スマホカバーのお店やアクセサリーのお店、楽器のお店等々。前を通り話題にはするものの入りはしない微妙なレベルのがいくつか続いて。
次に入ったのはーーーー
「あ、私イヤホン見たいかも」
「いいですね! 見ましょう見ましょう!」
イヤホンとヘッドホンを取り扱う専門店、「love sounds」。今持っているイヤホンを買った場所だ。
ここは電化製品店などで置いてある人気タイトルは勿論のこと、自社のオリジナル商品などここでしか見れないような物も多数取り扱っている。
普通のイヤホンを買うだけなら他の店でもいいんだけど、やっぱりお気に入りの柄や形を見つけるならここだ。
「なんかおしゃれなところですね……。どの商品も個性が強いといいますか」
「うん。このイヤホンを買ってからは一度も来てなかったんだけどね。でも……」
このイヤホンを買った時のことはよく覚えている。
個性的で、強そうで。私というハリボテを完成させるための部品として購入するなんて言い訳をしながらも、実はデザインそのものに惚れてしまっていた私がいて。

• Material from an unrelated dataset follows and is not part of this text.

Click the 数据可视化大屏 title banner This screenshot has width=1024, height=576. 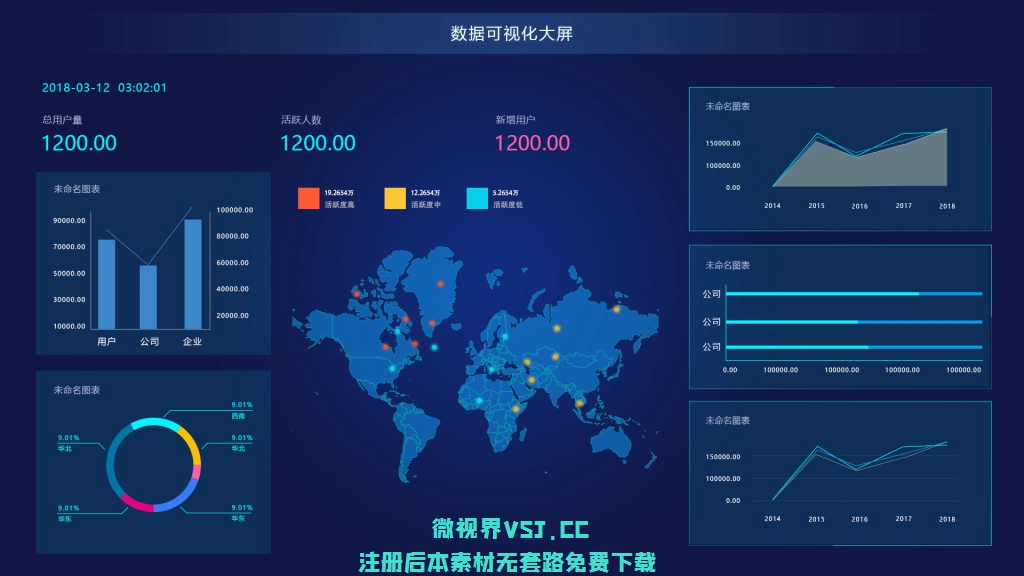click(511, 34)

とどのつまり、自分が好きで買った物なのに、その気持ちに蓋をしていたのだ。
だけど、もうその必要はない。
「私の好きを、肯定してくれる人がいたから」
「っ……!」
今日はちゃんと、自分の気持ちに従える。欲しい物は欲しいって、そう思える。
(あの日の私に、今の私を見せてあげたいな)
あの頃は本当、こうなるなんて思いもしなかった。ちゃんと自分の好きな物に向き合えて、しかも大好きになった人とここを訪れることができるなんて。
「犬原君に似合いそうなのも選んであげるね。ここ、見た目の割に値段はかなり良心的だから」
向き合って、認めて。そして……
次は、共有できたらな。なんて。